Section 1 of the NDIC Act 1988[2] establishes the Nigerian Deposit Insurance Corporation. It is a body corporate with perpetual succession and a common seal. It can sue and be sued.

The NDIC aims to protect customers (depositors) and enhance bank stability by administering an Insurance Deposit Scheme. The IDS is a risk control mechanism. It mandates that all banks and deposit taking institutions must insure their deposits with the NDIC in accordance with Section 15 NDIC Act (penalty of N500,000 for each day of default). The premiums/monies so insured shall be used to resuscitate a failing bank or settle depositors of a failed bank.

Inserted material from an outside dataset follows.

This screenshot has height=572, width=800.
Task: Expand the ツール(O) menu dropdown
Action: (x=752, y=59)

The NDIC is similar to “other insurance companies” in that they both seek to manage risk after the payment of a premium and under both, there is the element of uncertainty and indemnity. However they differ in these respect:

  • The NDIC insures only banking (and other deposit taking) business while other insurance companies have a diversified base.
  • Under the NDIC insurance, the beneficiary enjoys the premium paid by another (which is his banker), while under the general insurance concept, it is the beneficiary that usually pays for the premium which he enjoys.
  • The NDIC is not just a contract of insurance but also a guarantee (whereby customers are encouraged to deposit in their banks with the assurance by NDIC that they shall be indemnified when the bank fails[3])

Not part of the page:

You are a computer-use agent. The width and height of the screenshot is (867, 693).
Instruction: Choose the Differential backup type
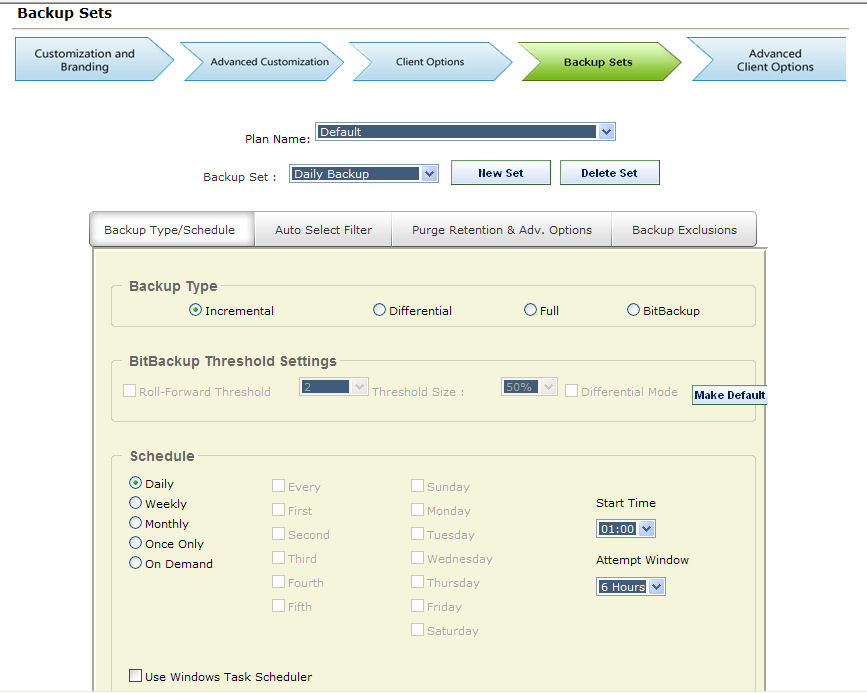(380, 311)
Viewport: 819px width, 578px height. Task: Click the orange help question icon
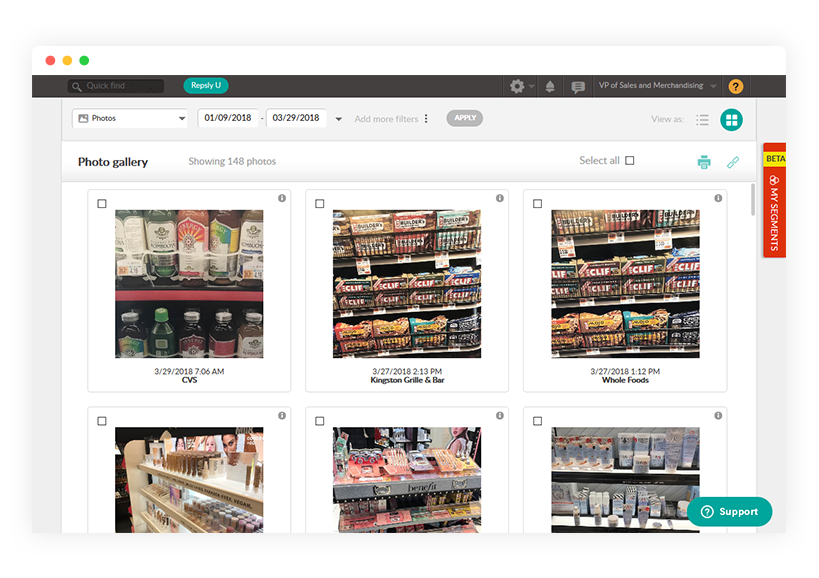(735, 87)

Justification for the NDIC.

  • It redistributes the cost of bank failure by using funds from the common pool to manage a failing bank and offset its debt to creditors and depositors.
  • It is in the best interest of the public.
  • It couches the effect of bank failure on the economy thereby promoting financial stability.

How is the NDIC run?

It is run by the Board of Directors-Section 5. It consists of

  • The Chairman.
  • Managing Director.
  • 2 Executive Directors.
  • A representative of the CBN and a representative of the Federal Ministry of Finance not lower than the rank of director and
  • 6 other members from the 6 geo-political zones.

The members are appointed by the president subject to the confirmation of the senate. No board member shall own or have significant interest in an institution insured with the NDIC. Where a board member has an interest in an insured institution, he must disclose the nature and extent of his interest.

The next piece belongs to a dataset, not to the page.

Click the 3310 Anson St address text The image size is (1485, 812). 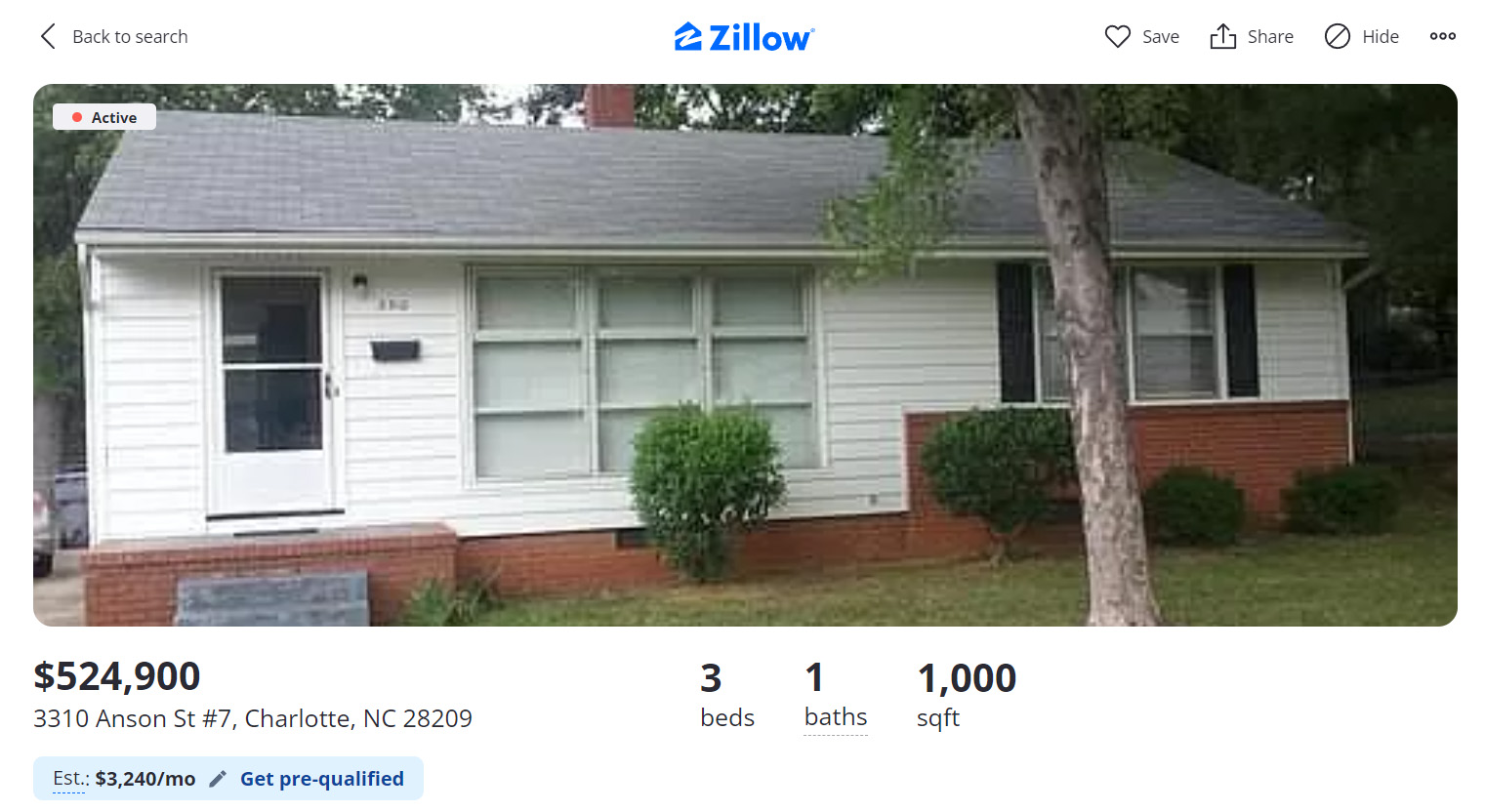253,719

A board member shall be disqualified where:

  • He goes bankrupt or insane.
  • Has significant interest in an insured institution.
  • He/she resigns.
  • He is guilty of gross/serious misconduct.
  • Convicted for a felony or suspended from practicing his profession.

Section 3 grants the NDIC exclusive rights to insure deposit liabilities and guarantee payment. Non-complying institutions shall be liable to pay a fine of 100,000 or not exceeding 5 years or both. For corporation, N500,000 fine for each day of contravention.

The NDIC has an authorised share capital of N5billion-Section 11 NDIC Act. 60 percent of this share capital is for the CBN and 40 percent for the Federal Ministry of Finance.


  • To insure all deposit taking institutions like banks and other financial institutions in Nigeria.
  • Give assistance to insured institutions and ensure its well-being.
  • Guaranteeing repayments to depositors where a bank cannot meet up to its obligations. Section 20 of the NDIC Act provides that the maximum indemnity it can cover/repay to a customer is N200,000 (for bank depositors) and N100,000 for other deposit taking institutions… (this figure can be varied upwards. Sadly enough, the Act goes further to provide that all accounts held shall be merged as one. For Example, Mr A has two accounts in Waso Bank Ltd… N900,000 in the first account and N 750,000 in the second account. If Waso bank fails, the maximum Mr A can get from the NDIC as indemnity is N200,000.
  • To promote the implementation of banking policy.
  • To pursue other necessary measures that ensure a sound financial system and heal the economy.
  • It can (through the board), act as liquidators. The courts in Savannah Bank V CBN, and the case of NDIC V IGP have maintained that they must act in good faith.

Section 30 empowers the NDIC to carry special examination of books of deposit taking institution to ensure compliance with the Act and to ensure that the bank can meet its liabilities.


[1] Which has been discussed above.

[2] now 2006.

[3] Some conditions must however be met.